● Task to complete: Return every entry from the listing below unaltered.

● Record set:
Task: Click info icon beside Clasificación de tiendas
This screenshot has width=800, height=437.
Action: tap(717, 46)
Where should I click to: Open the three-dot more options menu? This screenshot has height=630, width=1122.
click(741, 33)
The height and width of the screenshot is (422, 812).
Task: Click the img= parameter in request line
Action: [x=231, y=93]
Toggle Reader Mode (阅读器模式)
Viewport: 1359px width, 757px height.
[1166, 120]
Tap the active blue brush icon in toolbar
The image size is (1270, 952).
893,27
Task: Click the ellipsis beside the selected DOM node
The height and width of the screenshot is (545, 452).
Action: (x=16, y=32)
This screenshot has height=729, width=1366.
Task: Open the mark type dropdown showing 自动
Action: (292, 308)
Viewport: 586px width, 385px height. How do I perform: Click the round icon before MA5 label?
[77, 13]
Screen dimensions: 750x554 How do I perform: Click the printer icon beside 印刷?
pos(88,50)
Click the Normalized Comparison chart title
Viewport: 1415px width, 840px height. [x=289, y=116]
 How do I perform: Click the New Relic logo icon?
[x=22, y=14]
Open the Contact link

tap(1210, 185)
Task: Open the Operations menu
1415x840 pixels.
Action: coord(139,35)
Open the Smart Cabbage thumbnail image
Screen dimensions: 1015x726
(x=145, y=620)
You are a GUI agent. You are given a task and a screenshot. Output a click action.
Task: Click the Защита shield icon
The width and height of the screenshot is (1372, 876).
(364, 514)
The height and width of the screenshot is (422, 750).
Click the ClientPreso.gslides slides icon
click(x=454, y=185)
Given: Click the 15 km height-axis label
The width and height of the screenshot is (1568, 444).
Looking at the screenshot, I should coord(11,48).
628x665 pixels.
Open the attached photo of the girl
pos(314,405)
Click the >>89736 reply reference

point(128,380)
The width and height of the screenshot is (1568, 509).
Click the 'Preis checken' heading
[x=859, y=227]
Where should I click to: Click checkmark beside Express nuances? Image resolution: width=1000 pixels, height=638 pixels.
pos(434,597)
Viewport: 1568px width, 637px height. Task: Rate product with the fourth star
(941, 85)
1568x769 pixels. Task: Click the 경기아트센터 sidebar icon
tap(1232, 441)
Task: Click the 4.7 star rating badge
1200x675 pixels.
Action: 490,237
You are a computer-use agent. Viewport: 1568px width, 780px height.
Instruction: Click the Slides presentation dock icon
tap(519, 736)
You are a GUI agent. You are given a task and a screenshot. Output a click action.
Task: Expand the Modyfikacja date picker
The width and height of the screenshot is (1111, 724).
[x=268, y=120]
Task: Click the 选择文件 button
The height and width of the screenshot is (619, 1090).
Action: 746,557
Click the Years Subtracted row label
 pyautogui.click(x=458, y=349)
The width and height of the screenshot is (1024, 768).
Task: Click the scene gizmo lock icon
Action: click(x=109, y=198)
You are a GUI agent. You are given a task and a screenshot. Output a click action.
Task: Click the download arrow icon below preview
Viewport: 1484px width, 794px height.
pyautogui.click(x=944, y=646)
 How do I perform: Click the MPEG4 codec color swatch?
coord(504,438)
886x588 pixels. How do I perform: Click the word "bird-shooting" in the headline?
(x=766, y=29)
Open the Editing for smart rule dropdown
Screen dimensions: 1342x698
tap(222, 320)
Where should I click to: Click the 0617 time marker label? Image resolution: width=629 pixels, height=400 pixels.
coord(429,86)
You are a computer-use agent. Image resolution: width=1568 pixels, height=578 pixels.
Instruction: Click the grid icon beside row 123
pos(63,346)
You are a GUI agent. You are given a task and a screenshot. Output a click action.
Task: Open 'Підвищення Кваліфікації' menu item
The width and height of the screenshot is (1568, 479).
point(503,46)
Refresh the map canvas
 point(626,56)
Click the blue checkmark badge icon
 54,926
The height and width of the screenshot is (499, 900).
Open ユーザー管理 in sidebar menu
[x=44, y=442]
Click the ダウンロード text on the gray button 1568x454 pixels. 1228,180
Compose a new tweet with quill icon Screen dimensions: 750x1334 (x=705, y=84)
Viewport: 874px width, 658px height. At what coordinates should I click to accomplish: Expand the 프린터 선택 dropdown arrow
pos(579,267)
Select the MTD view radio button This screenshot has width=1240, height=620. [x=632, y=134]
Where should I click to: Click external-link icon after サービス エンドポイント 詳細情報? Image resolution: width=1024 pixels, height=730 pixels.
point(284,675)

● Answer box:
Task: Click info icon beside Clasificación de tiendas
This screenshot has width=800, height=437.
Action: tap(717, 46)
Where should I click to: Open the three-dot more options menu? This screenshot has height=630, width=1122.
click(741, 33)
The height and width of the screenshot is (422, 812).
Task: Click the img= parameter in request line
Action: [x=231, y=93]
Toggle Reader Mode (阅读器模式)
Viewport: 1359px width, 757px height.
[1166, 120]
Tap the active blue brush icon in toolbar
The image size is (1270, 952).
893,27
Task: Click the ellipsis beside the selected DOM node
The height and width of the screenshot is (545, 452).
Action: (x=16, y=32)
This screenshot has height=729, width=1366.
Task: Open the mark type dropdown showing 自动
Action: (292, 308)
Viewport: 586px width, 385px height. How do I perform: Click the round icon before MA5 label?
[77, 13]
Screen dimensions: 750x554 How do I perform: Click the printer icon beside 印刷?
pos(88,50)
Click the Normalized Comparison chart title
Viewport: 1415px width, 840px height. [x=289, y=116]
 How do I perform: Click the New Relic logo icon?
[x=22, y=14]
Open the Contact link

tap(1210, 185)
Task: Open the Operations menu
1415x840 pixels.
Action: coord(139,35)
Open the Smart Cabbage thumbnail image
Screen dimensions: 1015x726
(x=145, y=620)
You are a GUI agent. You are given a task and a screenshot. Output a click action.
Task: Click the Защита shield icon
The width and height of the screenshot is (1372, 876).
(364, 514)
The height and width of the screenshot is (422, 750).
Click the ClientPreso.gslides slides icon
click(x=454, y=185)
Given: Click the 15 km height-axis label
The width and height of the screenshot is (1568, 444).
Looking at the screenshot, I should coord(11,48).
628x665 pixels.
Open the attached photo of the girl
pos(314,405)
Click the >>89736 reply reference

point(128,380)
The width and height of the screenshot is (1568, 509).
Click the 'Preis checken' heading
[x=859, y=227]
Where should I click to: Click checkmark beside Express nuances? Image resolution: width=1000 pixels, height=638 pixels.
pos(434,597)
Viewport: 1568px width, 637px height. Task: Rate product with the fourth star
(941, 85)
1568x769 pixels. Task: Click the 경기아트센터 sidebar icon
tap(1232, 441)
Task: Click the 4.7 star rating badge
1200x675 pixels.
Action: 490,237
You are a computer-use agent. Viewport: 1568px width, 780px height.
Instruction: Click the Slides presentation dock icon
tap(519, 736)
You are a GUI agent. You are given a task and a screenshot. Output a click action.
Task: Expand the Modyfikacja date picker
The width and height of the screenshot is (1111, 724).
[x=268, y=120]
Task: Click the 选择文件 button
The height and width of the screenshot is (619, 1090).
Action: 746,557
Click the Years Subtracted row label
 pyautogui.click(x=458, y=349)
The width and height of the screenshot is (1024, 768).
Task: Click the scene gizmo lock icon
Action: click(x=109, y=198)
You are a GUI agent. You are given a task and a screenshot. Output a click action.
Task: Click the download arrow icon below preview
Viewport: 1484px width, 794px height.
pyautogui.click(x=944, y=646)
 How do I perform: Click the MPEG4 codec color swatch?
coord(504,438)
886x588 pixels. How do I perform: Click the word "bird-shooting" in the headline?
(x=766, y=29)
Open the Editing for smart rule dropdown
Screen dimensions: 1342x698
tap(222, 320)
Where should I click to: Click the 0617 time marker label? Image resolution: width=629 pixels, height=400 pixels.
coord(429,86)
You are a computer-use agent. Image resolution: width=1568 pixels, height=578 pixels.
Instruction: Click the grid icon beside row 123
pos(63,346)
You are a GUI agent. You are given a task and a screenshot. Output a click action.
Task: Open 'Підвищення Кваліфікації' menu item
The width and height of the screenshot is (1568, 479).
point(503,46)
Refresh the map canvas
 point(626,56)
Click the blue checkmark badge icon
 54,926
The height and width of the screenshot is (499, 900).
Open ユーザー管理 in sidebar menu
[x=44, y=442]
Click the ダウンロード text on the gray button 1568x454 pixels. 1228,180
Compose a new tweet with quill icon Screen dimensions: 750x1334 (x=705, y=84)
Viewport: 874px width, 658px height. At what coordinates should I click to accomplish: Expand the 프린터 선택 dropdown arrow
pos(579,267)
Select the MTD view radio button This screenshot has width=1240, height=620. [x=632, y=134]
Where should I click to: Click external-link icon after サービス エンドポイント 詳細情報? Image resolution: width=1024 pixels, height=730 pixels.
point(284,675)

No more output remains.